BANDUNG.bipol.co – Gubernur Jawa Barat, Ridwan Kamil mengaku kurang setuju pelaksanaan pemilihan kepala daerah secara tidak langsung atau via DPRD menggantikan sistem pemilihan langsung.
Menurutnya, Pelaksanaan pemilih langsung yang diikut oleh masyarakat sudah berjalan selama 20 tahun ini, dinilai lebih baik serta cukup murah dalam menekan anggaran, Meski begitu ada beberapa kekurangan yang masih perlu di perbaiki.
“Faktanya pilkada mahal, tapi kalau mau dikembalikan ke DPRD, saya kira secara pribadi kurang tepat. Mendingan kita wacanakan bagaimana bikin pilkada murahnya, begitu,” ucap Emil, di Bandung, Kamis (21/11/2019)
Emil mencontohkan, di India yang jumlah penduduknya jauh lebih banyak, melaksanakan pemilihan secara digital sehingga bisa lebih murah. Sedangkan di Indonesia, masih harus memakai prosedur manual, termasuk menggunakan saksi.
Setiap pasangan, katanya, setidaknya harus menempatkan seorang saksi di tiap TPS. Di Jabar sendiri, ada sekitar 70 ribu TPS. Sedangkan, setiap saksi harus diberi anggaran sekitar Rp 100 ribu per orang.
“Kalau boleh jujur ya, biaya termahal itu biaya saksi. Banyak yang harus menyediakan dan harus membayar.

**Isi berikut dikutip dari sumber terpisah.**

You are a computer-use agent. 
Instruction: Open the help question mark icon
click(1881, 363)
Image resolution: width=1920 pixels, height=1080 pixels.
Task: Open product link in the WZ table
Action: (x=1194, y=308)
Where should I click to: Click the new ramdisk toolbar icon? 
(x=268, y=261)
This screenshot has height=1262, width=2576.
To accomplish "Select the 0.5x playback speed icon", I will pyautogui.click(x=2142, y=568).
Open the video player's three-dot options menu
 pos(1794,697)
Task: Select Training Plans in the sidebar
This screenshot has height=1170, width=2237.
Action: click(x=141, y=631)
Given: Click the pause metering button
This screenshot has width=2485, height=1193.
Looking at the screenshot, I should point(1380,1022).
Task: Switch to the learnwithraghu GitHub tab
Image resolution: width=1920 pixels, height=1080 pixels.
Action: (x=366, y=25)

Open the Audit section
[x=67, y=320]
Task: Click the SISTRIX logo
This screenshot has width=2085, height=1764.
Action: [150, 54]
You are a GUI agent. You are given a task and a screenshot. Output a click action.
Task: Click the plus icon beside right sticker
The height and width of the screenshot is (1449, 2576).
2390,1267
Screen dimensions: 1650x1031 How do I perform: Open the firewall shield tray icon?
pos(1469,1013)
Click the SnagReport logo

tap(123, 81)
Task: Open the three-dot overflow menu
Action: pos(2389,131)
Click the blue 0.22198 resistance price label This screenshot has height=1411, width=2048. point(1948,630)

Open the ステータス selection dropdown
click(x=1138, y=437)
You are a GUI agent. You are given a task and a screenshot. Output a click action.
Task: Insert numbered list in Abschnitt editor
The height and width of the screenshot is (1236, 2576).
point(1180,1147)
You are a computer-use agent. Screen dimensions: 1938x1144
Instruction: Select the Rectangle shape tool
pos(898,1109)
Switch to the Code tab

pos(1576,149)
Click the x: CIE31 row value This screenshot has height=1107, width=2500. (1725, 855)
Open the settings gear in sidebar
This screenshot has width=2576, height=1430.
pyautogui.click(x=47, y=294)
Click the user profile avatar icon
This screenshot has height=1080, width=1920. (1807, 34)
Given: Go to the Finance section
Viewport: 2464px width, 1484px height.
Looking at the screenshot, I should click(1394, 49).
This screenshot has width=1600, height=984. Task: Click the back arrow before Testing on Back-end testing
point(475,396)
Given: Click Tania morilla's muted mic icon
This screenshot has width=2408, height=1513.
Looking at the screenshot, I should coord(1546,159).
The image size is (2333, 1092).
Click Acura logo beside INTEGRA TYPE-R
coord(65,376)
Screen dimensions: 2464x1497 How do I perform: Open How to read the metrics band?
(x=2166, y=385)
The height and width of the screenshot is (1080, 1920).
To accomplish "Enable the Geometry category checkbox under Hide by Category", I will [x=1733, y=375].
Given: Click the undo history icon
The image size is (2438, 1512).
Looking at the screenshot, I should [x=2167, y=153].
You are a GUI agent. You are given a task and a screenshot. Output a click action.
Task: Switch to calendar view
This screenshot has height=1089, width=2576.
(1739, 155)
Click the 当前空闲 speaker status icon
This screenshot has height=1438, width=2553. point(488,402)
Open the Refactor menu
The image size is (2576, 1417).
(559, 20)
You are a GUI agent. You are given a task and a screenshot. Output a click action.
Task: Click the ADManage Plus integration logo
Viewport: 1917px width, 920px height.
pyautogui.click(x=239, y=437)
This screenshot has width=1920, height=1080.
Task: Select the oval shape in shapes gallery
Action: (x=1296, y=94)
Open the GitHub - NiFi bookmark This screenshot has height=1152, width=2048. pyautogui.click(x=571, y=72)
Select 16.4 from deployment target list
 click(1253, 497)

Jadi wacana itu sebaiknya disimpulkan dulu, secara teknis dan sebagainya yang berada di lapangan. Saya tahu biaya termahal ada di situ,” katanya.
Selain itu, lanjut Emil, pada Pilkada Jabar 2018, dirinya harus menggadaikan motor kesayangan miliknya dan sejumlah barang lainnya untuk menutupi biaya pilkada yang sangat mahal.
“Saya gadaikan motor yang akhirnya tidak kembali lagi, juga jual banyak lah. Bisa setengahnya, untuk para saksi itu. Makanya tidak semua calon punya saksi akhirnya,” tandasnya.